Debating what went wrong in Iraq, and why, must be done, but the more pressing matter now is addressing the disaster that has predictably unfolded this spring. There is now a general Sunni uprising that may destroy the Iraqi state altogether. While it is likely that the jihadist madmen behind ISIS will soon wear out their welcome among fellow Sunnis with their murder and mayhem, following the customary takfiri pattern, Sunni discontent with Maliki and his system has reached a point that it will not be easy to bring to heel without truly massive force and brutality. How long Iraq can survive under this strain is an open question, though there is no doubt that ISIS, like many Sunnis, view their aim as nothing less than shattering that unwanted state and the whole post-1918 Western-imposed order in the Middle East. Redrawing those borders has long been a favored option among strategists on the verge of despair, but it is wise to note that similar post-1918 Western-imposed borders were shunted aside in the Balkans in the 1990s, amidst war and genocide, and there is every reason to expect that the outcomes will be similar in the Middle East, albeit on a far grander scale of conflict and bloodshed.

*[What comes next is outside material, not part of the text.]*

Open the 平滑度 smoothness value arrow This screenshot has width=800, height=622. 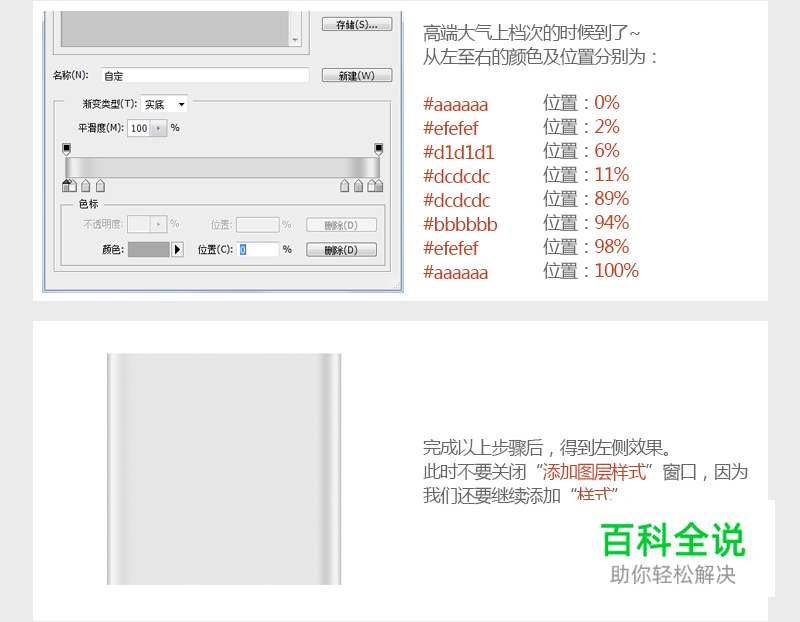pyautogui.click(x=160, y=128)
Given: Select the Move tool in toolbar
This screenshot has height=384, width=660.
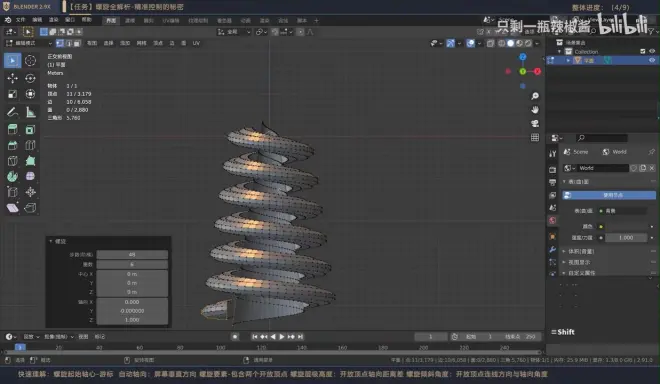Looking at the screenshot, I should click(x=13, y=78).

It’s clear that America will not put “boots on the ground” in Iraq to save the Maliki government, which is sensible given the severity of the mess; reinserting U.S. troops into this hornet’s nest of sectarian war is not a recipe for lasting success. American airpower may have a role to play, if we are willing to use it. Until this week, I never feared Salafi jihadists setting up their fantasy-caliphate on an actual piece of real estate because they wear our their welcome among fellow Muslims quickly, and just as important they present an easy target for our Air Force. Whatever our shortcomings in “nation-building,” the U.S. military is astonishingly effective at delivering punishing firepower from the air, almost anywhere of our choosing. I had always assumed that no U.S. president would hesitate to use AC-130 gunships on murderous jihadists gathering in the open, but that apparently was a mistaken assumption. Recently, Joint Chiefs chairman General Martin Dempsey explained that we do not have enough intelligence regarding the situation on the ground in Iraq to use our mighty airpower to defeat ISIS. What he means is we do not possess sufficient information to target jihadists with the remarkable degree of precision that the U.S. military has become accustomed to possessing in Afghanistan today and Iraq before our 2011 withdrawal. Time-sensitive signals intelligence combined with imagery allowed U.S. forces to hit the bad guys with a historically unprecedented degree of accuracy, with little “collateral damage” i.e. dead civilians. But this was an anomaly that does not represent a standard that can achieved without actually occupying the country in question. People die in war, including innocents, no matter how hard we strive to prevent that, as we rightly do, but the pretty lies of technology gurus and defense contractors have deceived many about the nature of war, even in the era of precision weaponry and persistent intelligence, surveillance, and reconnaissance. The murderous madmen of ISIS are plausibly the Worst People in the World, and if they do not deserve the punishing blows of U.S. airpower, nobody anywhere does.

The alternative is letting Shia militias, under Iranian command and control, do the dirty work against ISIS, and we should have no illusions about how dirty that will be, against the entire Sunni population, not just the jihadists. Iraq’s incompetent and cowardly army has largely folded, but Shia volunteers, encouraged by the blessing of Ayatollah al-Sistani, their spiritual leader, are marshaling to crush the Sunni uprising. They will use proven local methods, which will kill more innocents than thousands of American airstrikes would. Moreover, outsourcing the defense of the Maliki clique to the Iranians, the prime minister’s true masters, bespeaks truly grand American failure in Iraq. We have cooperated with Iranian spies and terrorists before, in Bosnia in the mid-1990s, and the outcome was far from edifying; Iraq will be no different, just on a bigger and more important battlefield. When you wind up with your least-bad option being partnering with the Pasdaran, Iran’s feared Revolutionary Guards Corps, listed as a state sponsor of terrorism by our own government, you’ve been doing strategy wrong for some time.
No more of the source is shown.